Vaterzeit im Ramadan?!

Muslimische Väter sind, wie alle Väter, zentrale Bezugspersonen ihrer Kinder. Es ist daher von Bedeutung, sie in dieser Rolle wert zu schätzen und ernstzunehmen. Dies kann am ehesten dann erfolgen, wenn sie als Adressaten einer zukunftsorientierten Familienpolitik wahrgenommen und als Zielgruppe von politischen und sozialen Aktivitäten angesprochen werden. Das Modellprojekt Vaterzeit im Ramadan?! setzt bei dieser Erkenntnis an und zielt darauf ab, die (Fach-) Öffentlichkeit für die spezifischen gesellschaftlichen Herausforderungen zu sensibilisieren, mit denen sich muslimische Männer und Väter konfrontiert sehen.  Wir geben Anregungen für die öffentliche Diskussion über stereotype Bilder von muslimischen Männern und unterstützen Fachkräfte und Multiplikator*innen dabei, kritische Positionen einzunehmen.
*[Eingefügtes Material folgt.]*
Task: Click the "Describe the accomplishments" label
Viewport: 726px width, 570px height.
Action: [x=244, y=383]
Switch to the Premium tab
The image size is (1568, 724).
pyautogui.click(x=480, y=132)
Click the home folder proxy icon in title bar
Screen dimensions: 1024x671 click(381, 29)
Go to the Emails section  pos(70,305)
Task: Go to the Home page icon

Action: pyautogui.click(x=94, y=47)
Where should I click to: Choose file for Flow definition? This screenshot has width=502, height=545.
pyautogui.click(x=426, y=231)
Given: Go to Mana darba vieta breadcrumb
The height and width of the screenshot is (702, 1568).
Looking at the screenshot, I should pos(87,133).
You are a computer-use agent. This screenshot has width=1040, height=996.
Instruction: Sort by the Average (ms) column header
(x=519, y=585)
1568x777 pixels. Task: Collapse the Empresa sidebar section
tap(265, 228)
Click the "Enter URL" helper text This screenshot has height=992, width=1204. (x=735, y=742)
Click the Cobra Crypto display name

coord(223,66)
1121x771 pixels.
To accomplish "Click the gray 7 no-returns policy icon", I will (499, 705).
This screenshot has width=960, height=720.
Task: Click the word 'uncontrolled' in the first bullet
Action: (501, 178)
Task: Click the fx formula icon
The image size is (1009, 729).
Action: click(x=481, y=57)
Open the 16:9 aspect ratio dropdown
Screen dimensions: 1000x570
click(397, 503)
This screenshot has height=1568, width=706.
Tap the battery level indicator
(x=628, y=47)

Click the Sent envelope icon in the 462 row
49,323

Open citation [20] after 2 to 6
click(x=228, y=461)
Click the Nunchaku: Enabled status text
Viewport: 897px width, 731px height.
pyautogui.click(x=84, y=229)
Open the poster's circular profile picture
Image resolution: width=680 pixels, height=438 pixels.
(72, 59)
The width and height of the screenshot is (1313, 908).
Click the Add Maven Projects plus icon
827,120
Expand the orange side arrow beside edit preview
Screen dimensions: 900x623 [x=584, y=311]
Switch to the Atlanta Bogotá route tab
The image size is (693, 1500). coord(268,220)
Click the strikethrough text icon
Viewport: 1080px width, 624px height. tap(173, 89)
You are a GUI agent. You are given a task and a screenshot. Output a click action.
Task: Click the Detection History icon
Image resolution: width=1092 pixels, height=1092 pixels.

Durch praxisorientierte Fortbildungsprogramme fördern wir eine realistische gesellschaftliche Wahrnehmung der Situation von muslimischen Männern und Vätern. Ziel ist es, Institutionen und Fachkräften, die durch ihre Arbeit mit dem Themenkomplex in Berührung kommen, einen Reflexionsraum zu eröffnen und sie themenspezifisch und praxisbezogen fortzubilden. Ein weiterer Schwerpunkt unserer Arbeit besteht darin, unsere Erfahrungen aus der Projektarbeit in die aktuellen Diskurse über die Zusammenhänge von Migration und Geschlecht einfließen zu lassen und öffentlich zur Diskussion zu stellen. Dazu wurde die Wanderausstellung „Ein muslimischer Mann – kein muslimischer Mann?!“ konzipiert und kann an verschiedenen Standorten gezeigt werden. Innovative Medienprodukte in Form von Text-, Bild- und Videoarbeiten tragen dazu bei, alternative Bildsprache zu entwickeln, mit der den einseitigen Darstellungen muslimischer Väter kritisch entgegengetreten wird.